_SET TASK_.
Quote the lines below, from the one containing "coordinates (776, 908)." through the one containing "(841, 375).", word for word.

(Data for locating words and elements)
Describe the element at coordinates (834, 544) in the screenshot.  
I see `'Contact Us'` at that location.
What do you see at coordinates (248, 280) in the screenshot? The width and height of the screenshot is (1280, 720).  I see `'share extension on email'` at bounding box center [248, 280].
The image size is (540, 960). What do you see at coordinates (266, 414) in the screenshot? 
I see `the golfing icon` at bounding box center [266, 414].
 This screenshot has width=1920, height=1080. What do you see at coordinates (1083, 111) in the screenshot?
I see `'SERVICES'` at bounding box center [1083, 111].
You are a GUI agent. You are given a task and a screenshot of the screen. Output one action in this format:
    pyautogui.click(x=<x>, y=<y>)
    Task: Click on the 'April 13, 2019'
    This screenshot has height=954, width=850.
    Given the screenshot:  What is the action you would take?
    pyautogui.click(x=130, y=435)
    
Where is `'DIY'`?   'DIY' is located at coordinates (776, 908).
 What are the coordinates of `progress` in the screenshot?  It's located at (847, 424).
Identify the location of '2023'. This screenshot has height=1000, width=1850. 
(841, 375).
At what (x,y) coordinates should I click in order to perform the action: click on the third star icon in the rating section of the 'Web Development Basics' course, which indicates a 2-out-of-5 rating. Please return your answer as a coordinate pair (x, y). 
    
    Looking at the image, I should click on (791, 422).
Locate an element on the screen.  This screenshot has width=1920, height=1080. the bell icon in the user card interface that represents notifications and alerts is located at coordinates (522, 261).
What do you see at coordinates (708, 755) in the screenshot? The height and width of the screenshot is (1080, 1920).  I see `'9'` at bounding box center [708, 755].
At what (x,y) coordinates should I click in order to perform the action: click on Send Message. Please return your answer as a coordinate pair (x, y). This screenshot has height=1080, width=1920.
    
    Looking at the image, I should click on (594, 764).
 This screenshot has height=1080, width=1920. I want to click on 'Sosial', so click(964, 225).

_IN RESPONSE_.
Where is `'DIY'`?   'DIY' is located at coordinates (776, 908).
 What are the coordinates of `progress` in the screenshot?  It's located at (847, 424).
Identify the location of '2023'. This screenshot has height=1000, width=1850. 
(841, 375).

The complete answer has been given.